We perform benchmarks using a cube geometry, as well as a model of a microelectronic transistor device structure, to demonstrate the scalability of our approach and investigate the resulting element quality. The obtained speedups for this inherently memory-bound problem and for constant problem sizes range between 4.6 and 8.6 using 16 threads. Furthermore, we prove that our parallel workflow is able to significantly outperform the original serial TetGen software for big meshes. Additionally, our investigations show that the Delaunay-based meshing technique included in TetGen produces higher-quality meshes than a template-based approach and that the Delaunay-based approach is able to outperform the template-based approach with respect to performance in some cases. For anisotropic mesh adaptation, however, the template-based solution is attractive. Possible future extensions could focus on investigating other mesh healing and domain decomposition approaches.

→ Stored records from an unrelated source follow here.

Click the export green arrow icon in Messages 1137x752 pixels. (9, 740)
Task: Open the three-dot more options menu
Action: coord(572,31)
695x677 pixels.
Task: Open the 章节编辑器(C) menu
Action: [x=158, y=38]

Fig. 1: Diagram of the full shared-memory parallelized mesh adaptation framework depicting the single modules, with the exchangeable blocks shown in purple, enabling for example the integration of different serial meshing algorithms. Since the color identifiers (Color IDs) are denoted using unique integers, the loop starts with Color ID 0.

Fig. 2: Strong scaling results for the two test geometries using 1,024 partitions. Dotted lines show the data from the balanced coloring prior to the application of the adaptation algorithms. Additionally, the left column shows the serial runtime of TetGen (TetGen Orig.).

Fig. 3: Resulting mesh qualities for both test geometries using 1,024 partitions. The left column depicts the edge ratios and the right column the minimum dihedral angles occurring in the tetrahedrons.